EXERCISE AIM
Please extract, word for word, the part of the listing that opens with the line containing "Image resolution: width=283" and closes with the line containing "Action: [41, 23]", both of those lines included. Leave the pictures out of your answer.

ITEMS
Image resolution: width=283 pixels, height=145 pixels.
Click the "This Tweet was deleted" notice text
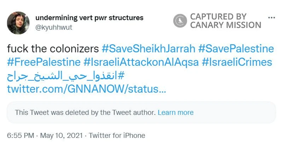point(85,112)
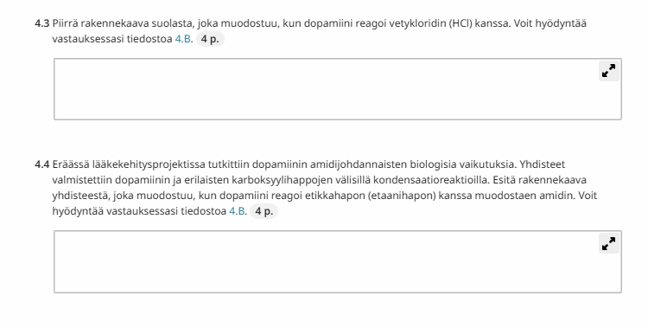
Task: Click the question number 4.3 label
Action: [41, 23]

---

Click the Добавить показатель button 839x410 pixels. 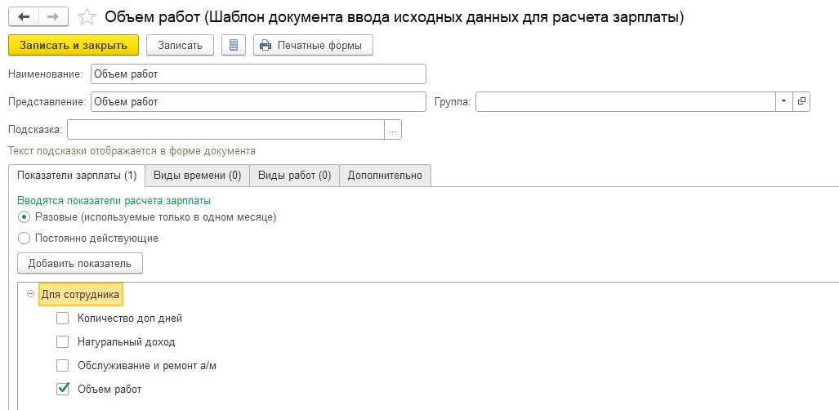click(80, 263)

---

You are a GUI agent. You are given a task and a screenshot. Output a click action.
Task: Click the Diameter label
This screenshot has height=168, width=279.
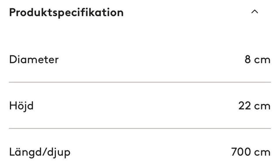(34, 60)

ANSWER TO THIS PROBLEM
Image resolution: width=283 pixels, height=145 pixels.
Click the "This Tweet was deleted" notice text
point(85,112)
Task: Click the question number 4.3 label
Action: [41, 23]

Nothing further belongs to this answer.